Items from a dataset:
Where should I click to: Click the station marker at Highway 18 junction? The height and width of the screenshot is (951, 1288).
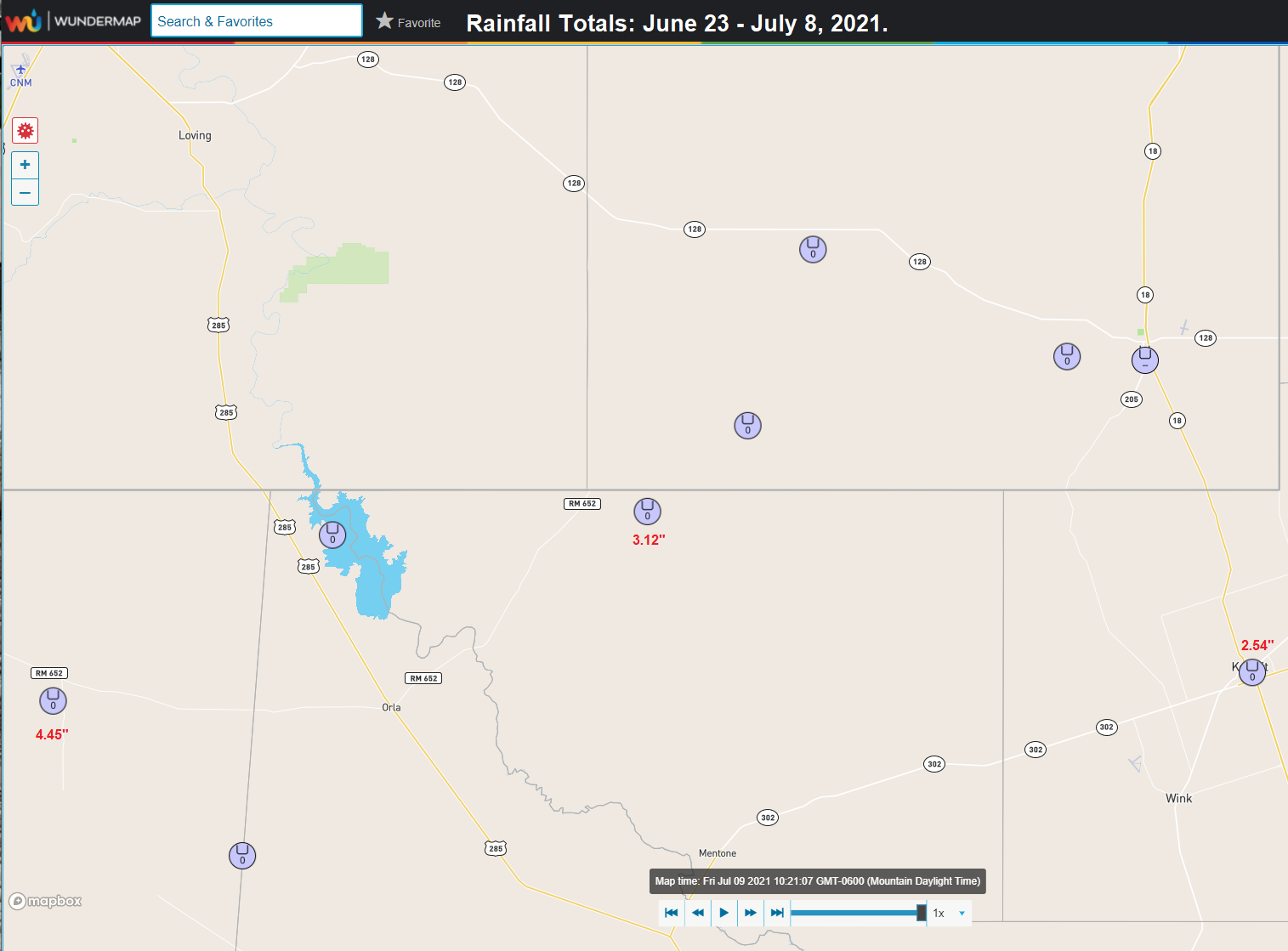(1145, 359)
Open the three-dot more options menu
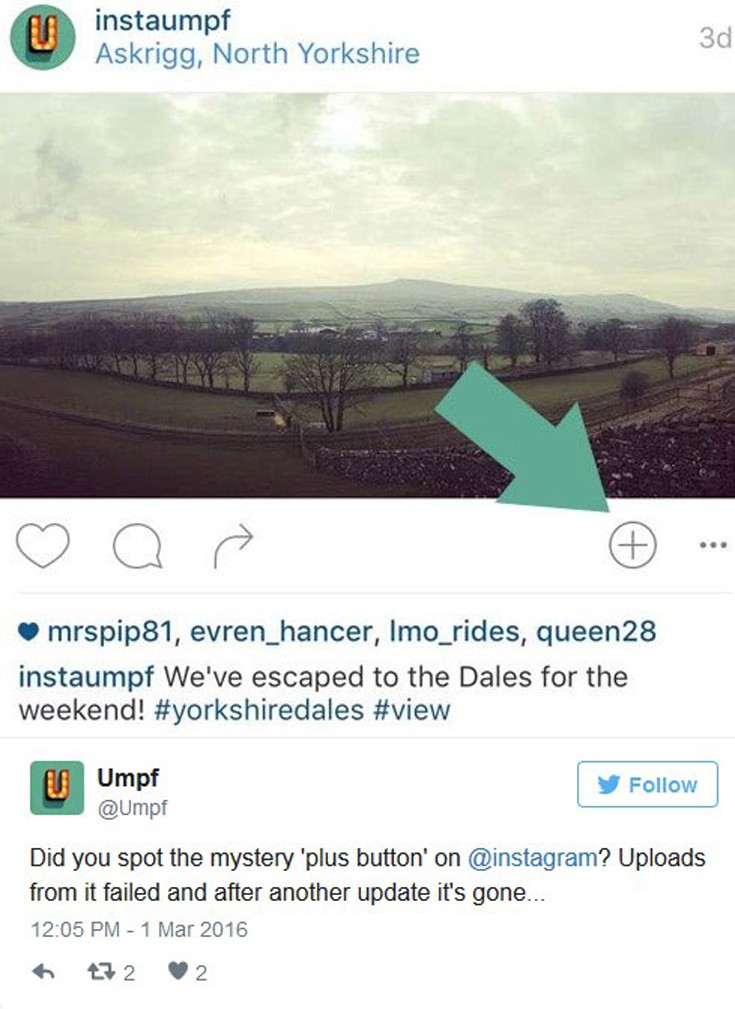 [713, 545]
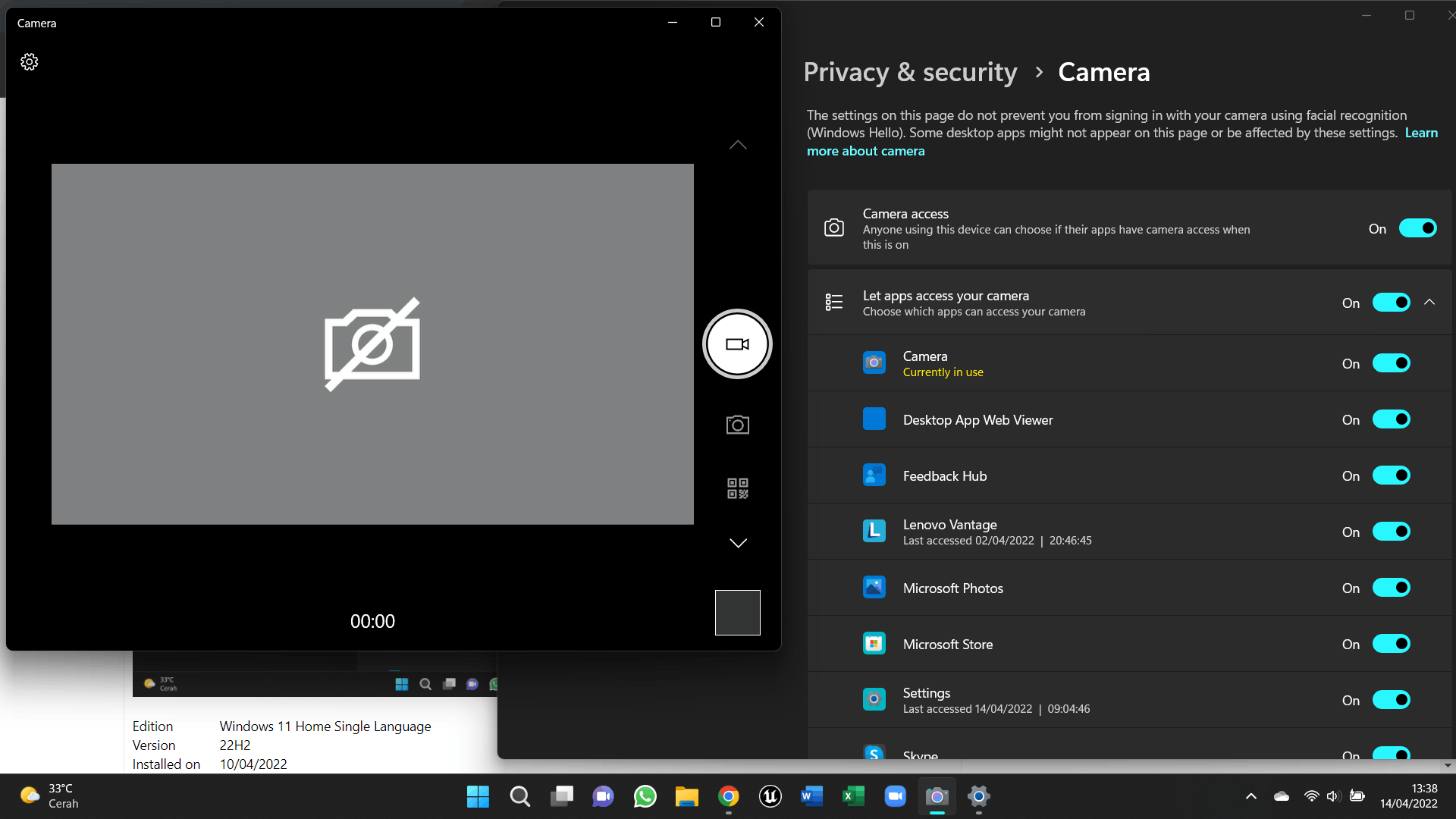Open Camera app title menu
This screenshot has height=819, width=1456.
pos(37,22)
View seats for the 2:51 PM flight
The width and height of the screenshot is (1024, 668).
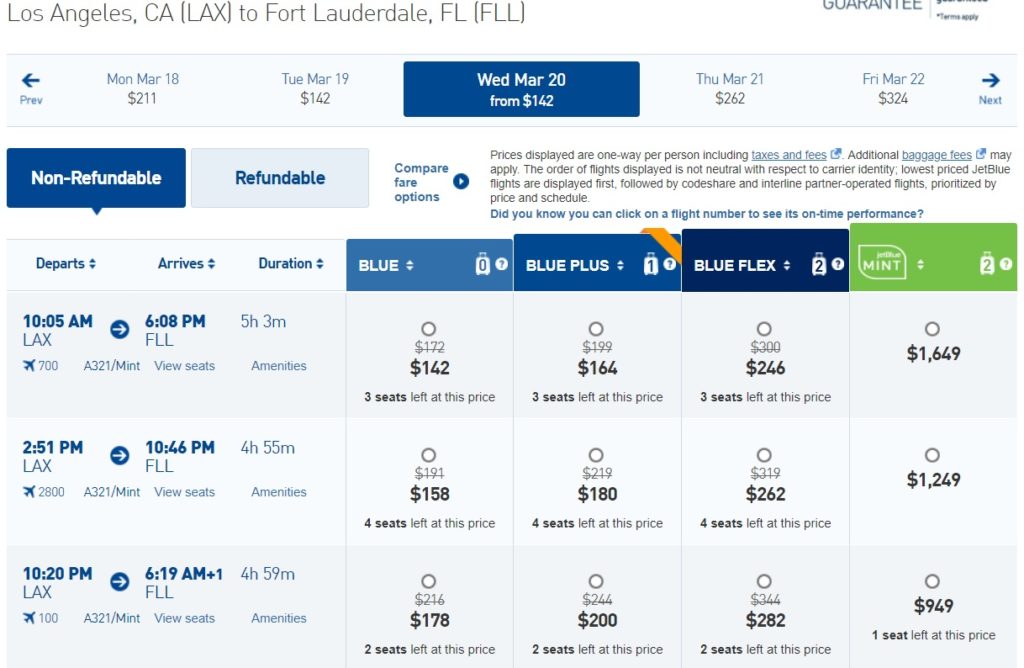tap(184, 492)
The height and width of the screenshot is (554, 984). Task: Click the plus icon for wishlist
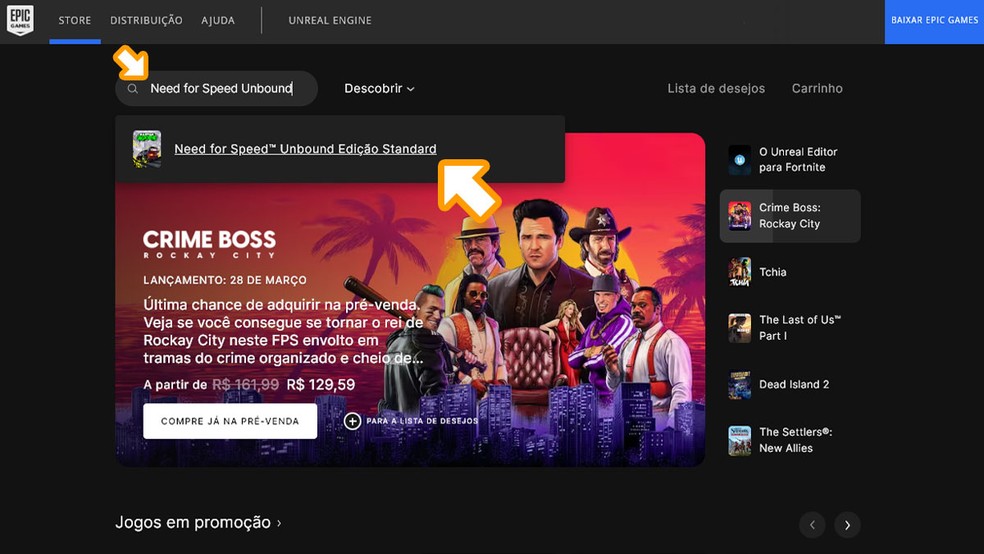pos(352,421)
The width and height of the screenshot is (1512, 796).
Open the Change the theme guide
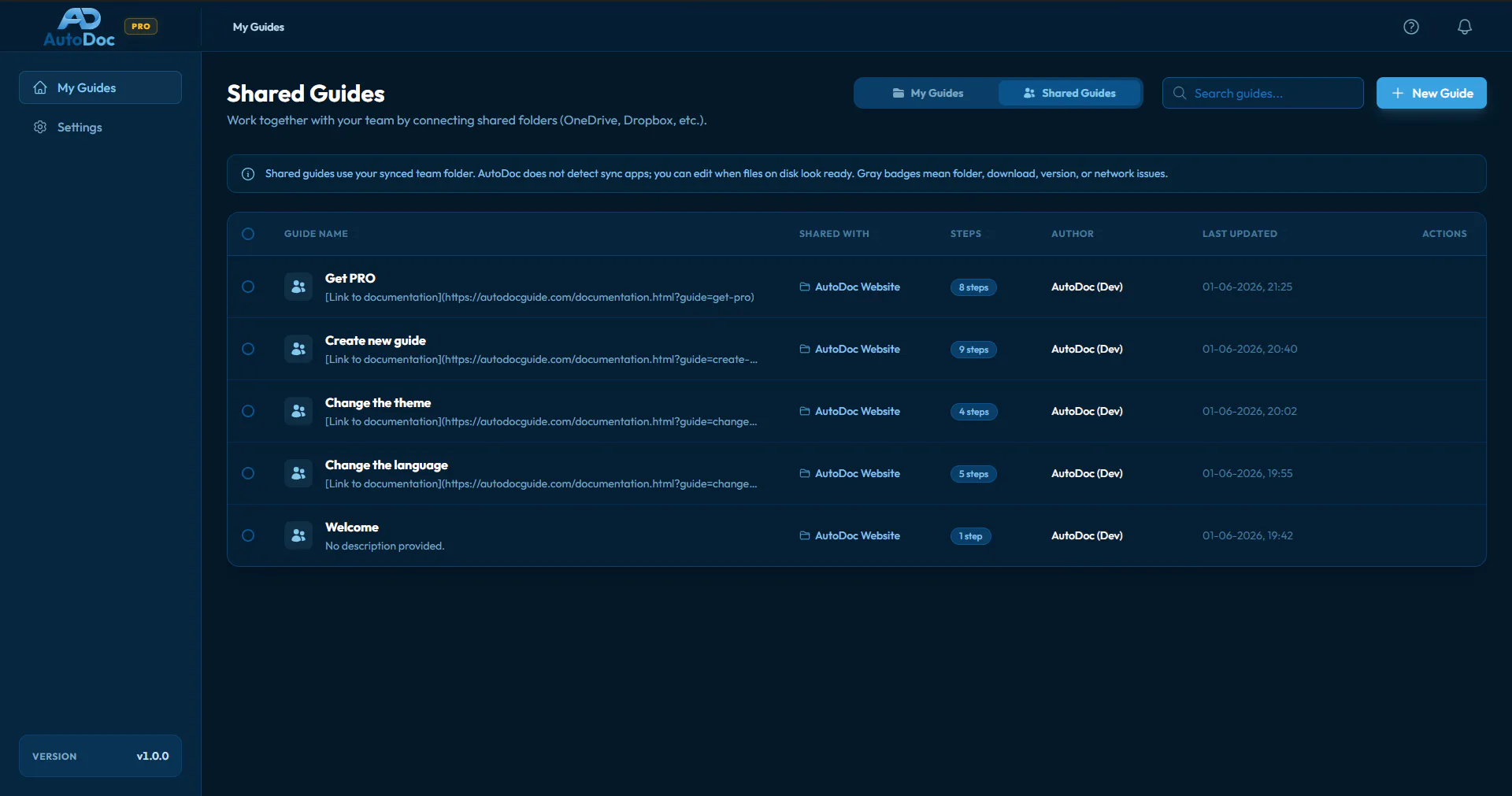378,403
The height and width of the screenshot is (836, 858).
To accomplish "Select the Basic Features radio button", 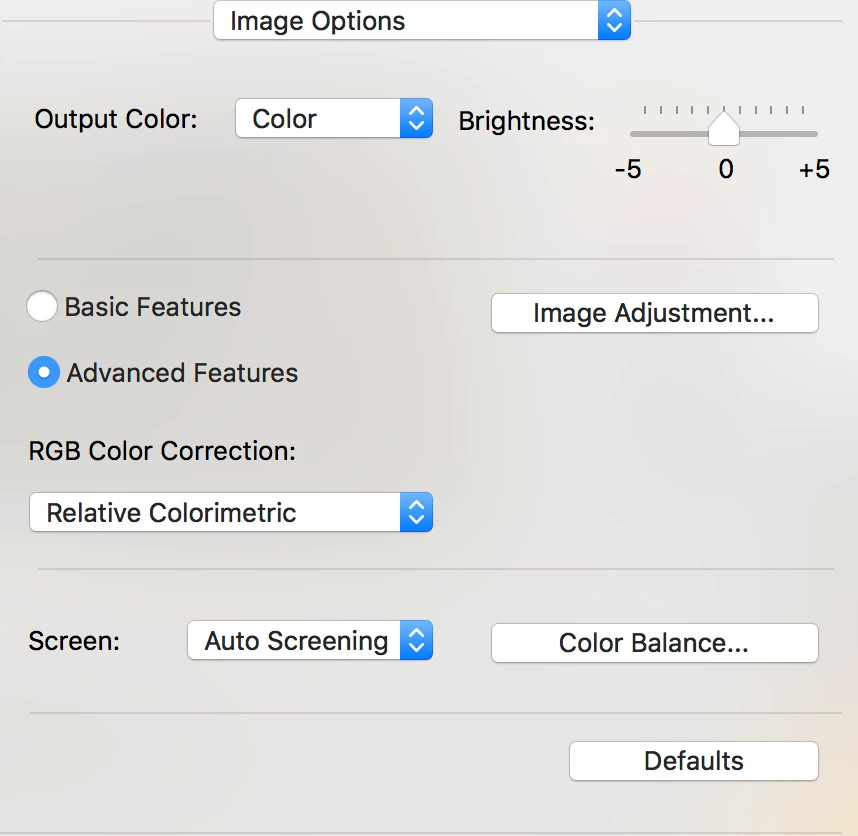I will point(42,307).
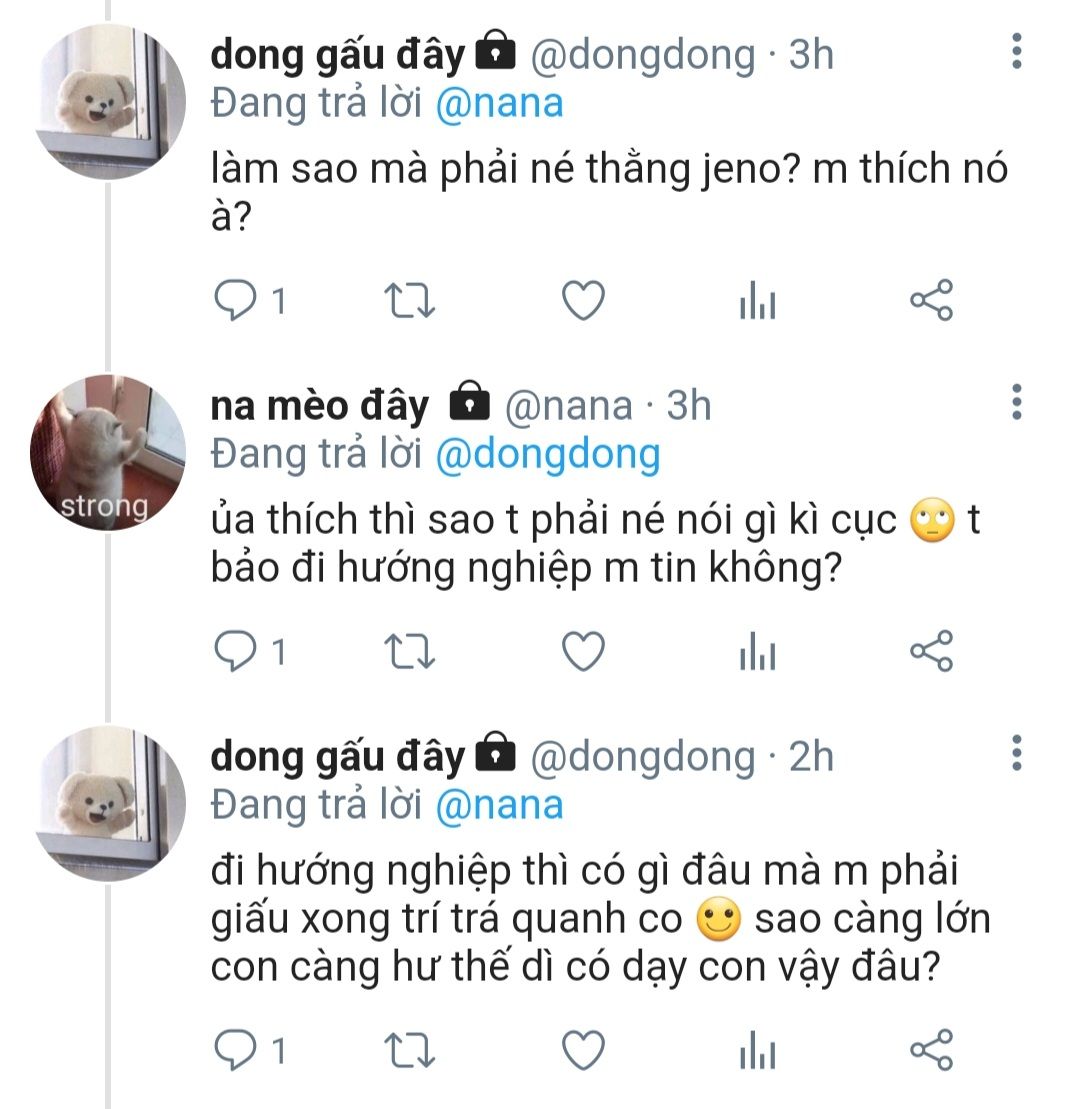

#### EXERCISE DIRECTIONS:
Starting with the first line of the data above and ending with the line containing "View seats for the 2:51 PM flight", please restate every line exactly, leaving images out.

#### EXERCISE SOLUTION:
Where should I click to: Click the station marker at Highway 18 junction? The height and width of the screenshot is (951, 1288).
(1145, 359)
Open the three-dot more options menu
 [713, 545]
Open Camera app title menu
This screenshot has height=819, width=1456.
pos(37,22)
View seats for the 2:51 PM flight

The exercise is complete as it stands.